AIM: Copy the rows verbatim, starting with the line that contains "Where should I click to: Open" and going on through the end of the rows. Leave the pictures out of your copy.

DATA LINES:
###
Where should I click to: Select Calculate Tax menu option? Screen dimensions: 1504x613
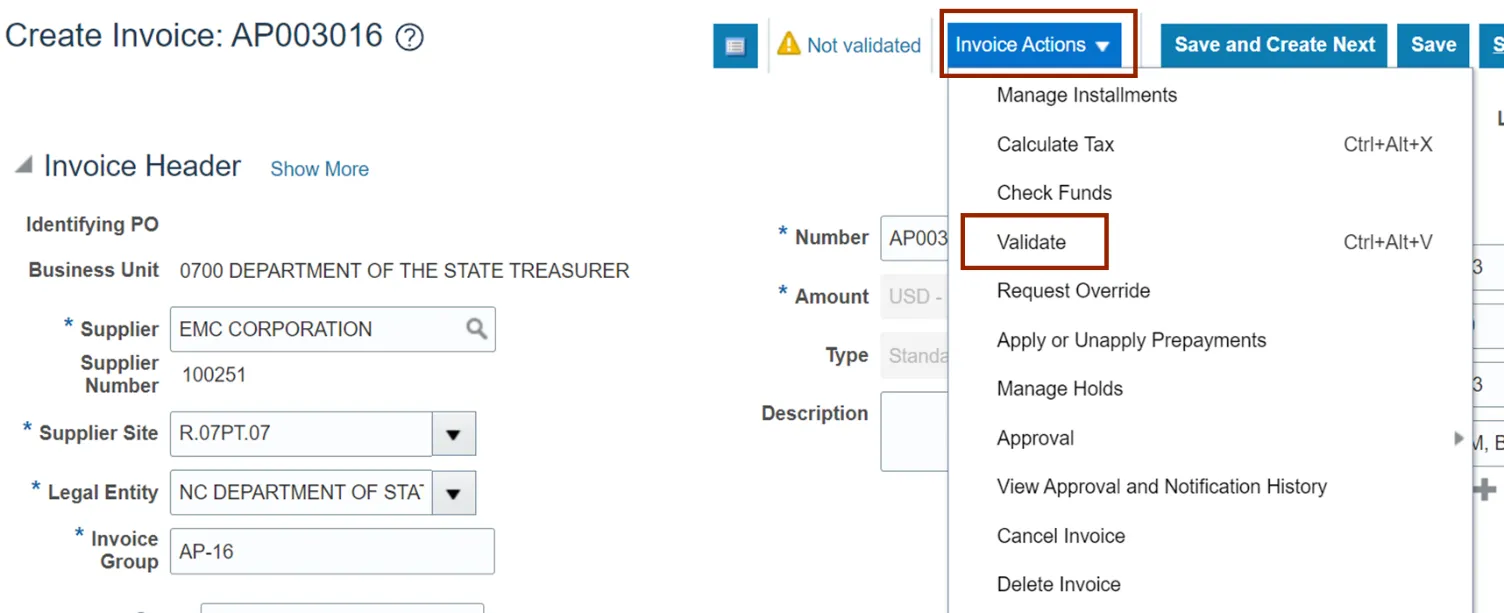pyautogui.click(x=1055, y=144)
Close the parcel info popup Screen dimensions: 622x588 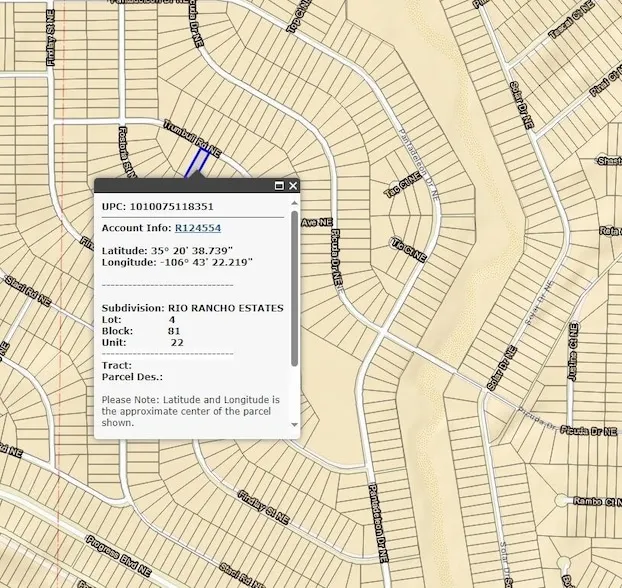[293, 186]
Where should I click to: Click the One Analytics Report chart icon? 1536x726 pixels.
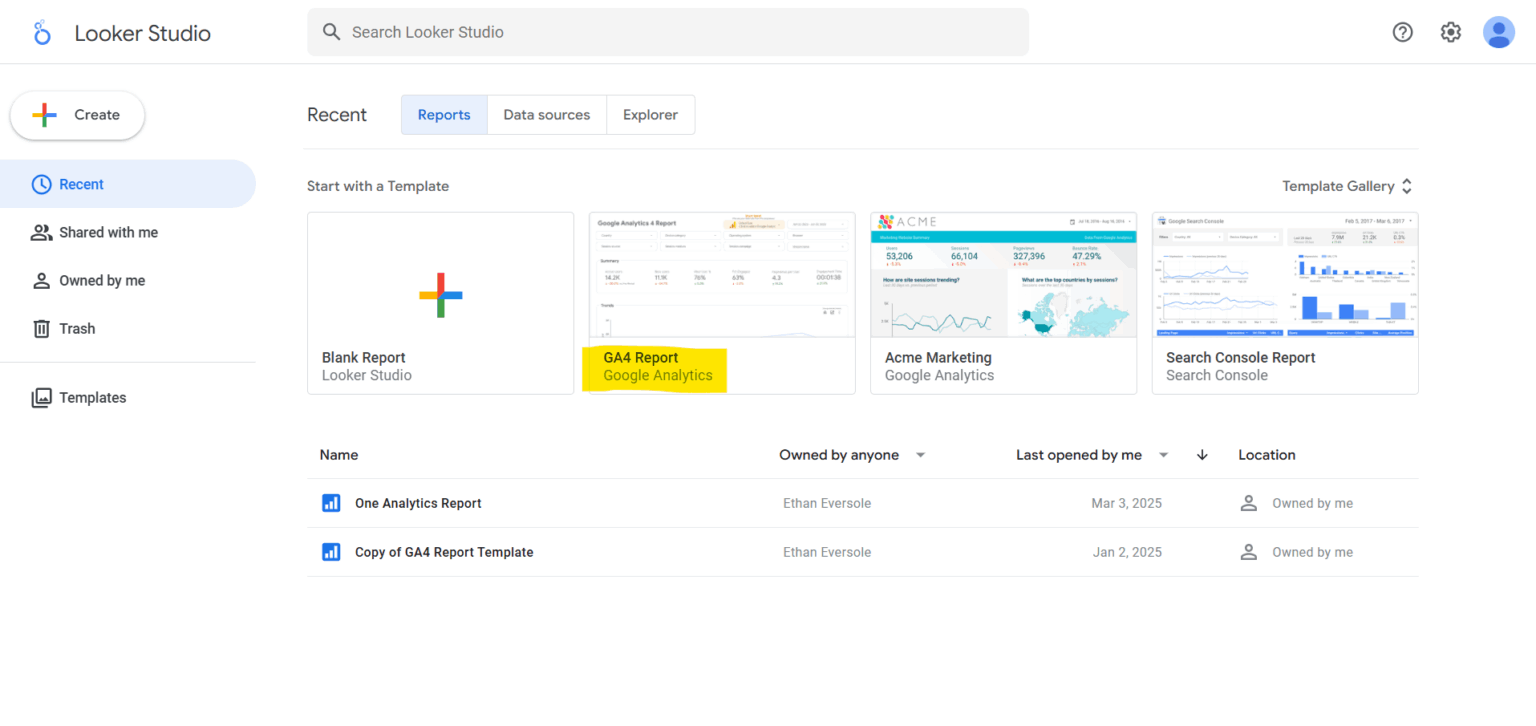[331, 503]
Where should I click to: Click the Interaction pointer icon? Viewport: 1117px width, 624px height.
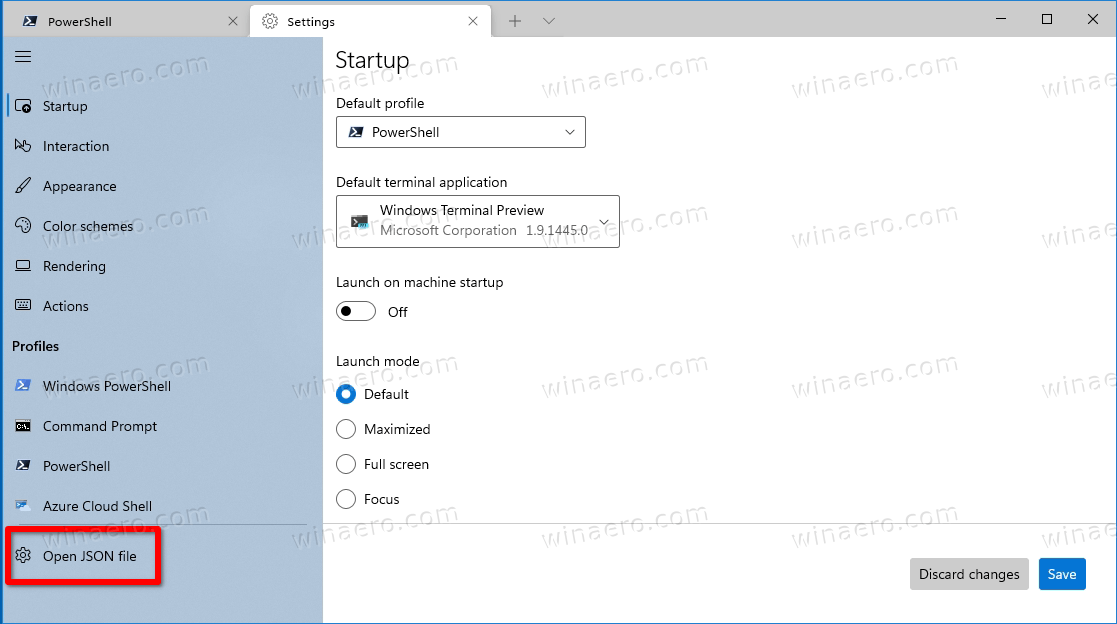pyautogui.click(x=22, y=146)
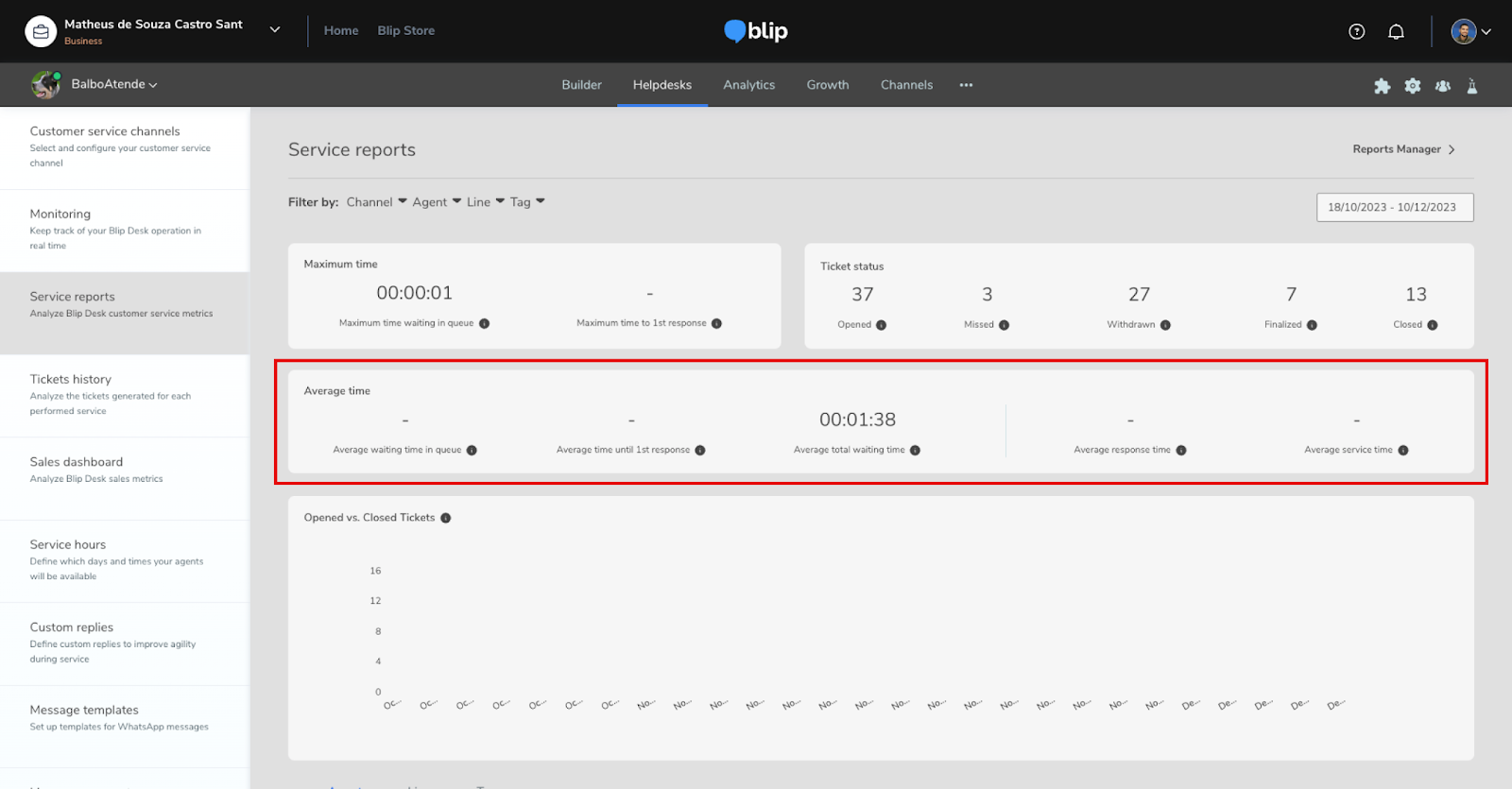
Task: Click info icon beside Missed tickets
Action: [1004, 325]
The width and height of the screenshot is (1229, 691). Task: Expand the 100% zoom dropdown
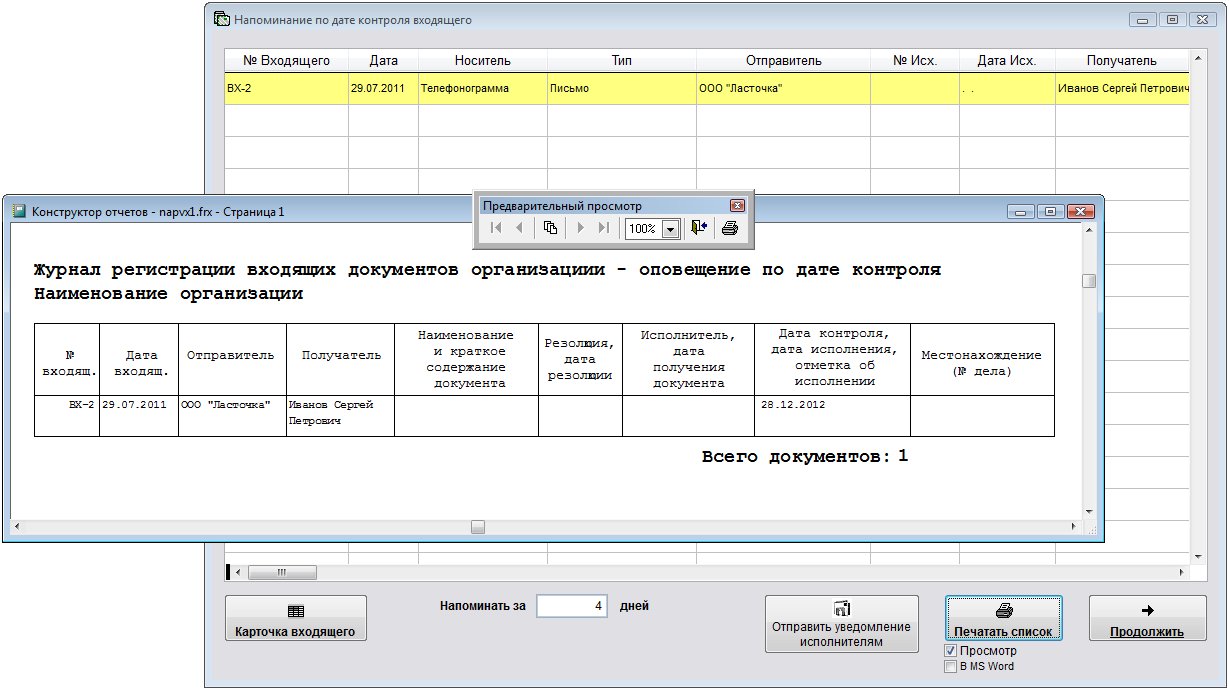tap(670, 229)
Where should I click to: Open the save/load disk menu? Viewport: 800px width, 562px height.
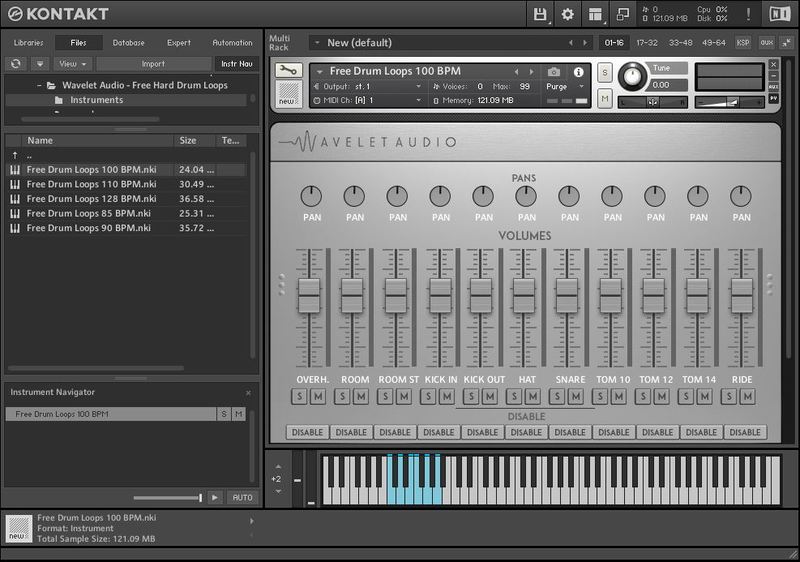[540, 14]
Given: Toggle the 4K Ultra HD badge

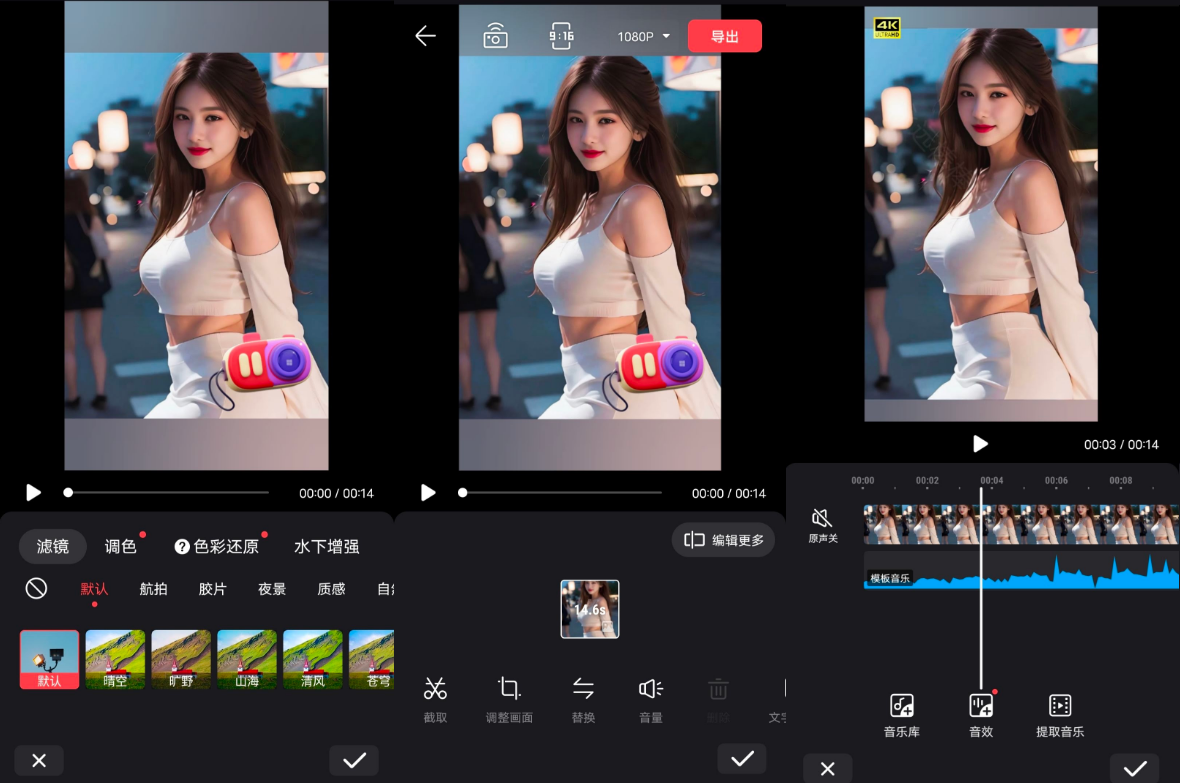Looking at the screenshot, I should point(887,26).
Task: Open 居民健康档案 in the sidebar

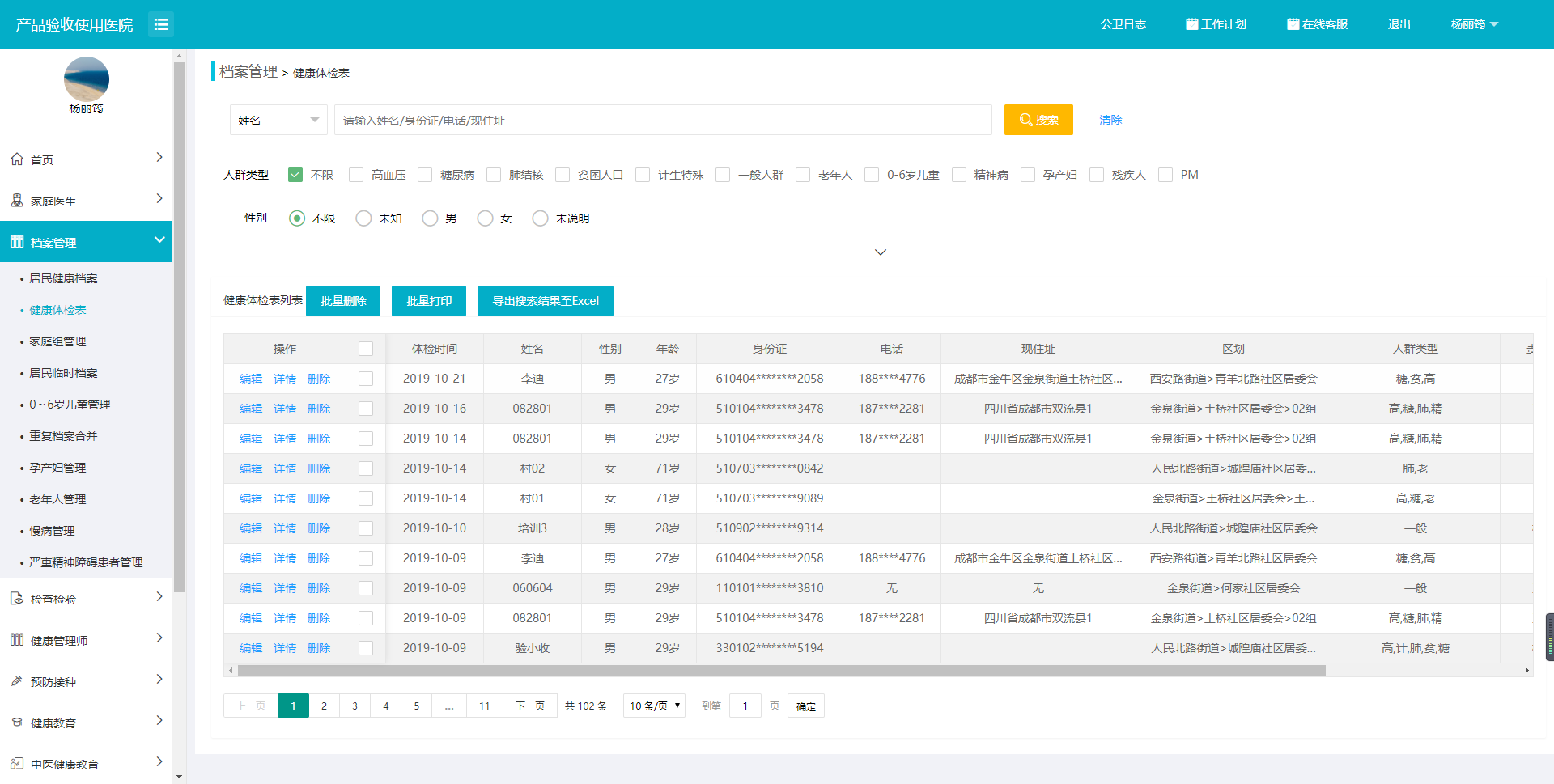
###
EXERCISE OUTPUT:
Where should I click to: Open the save/load disk menu? Viewport: 800px width, 562px height.
[540, 14]
Given: Toggle the 4K Ultra HD badge

Looking at the screenshot, I should point(887,26).
Task: Open 居民健康档案 in the sidebar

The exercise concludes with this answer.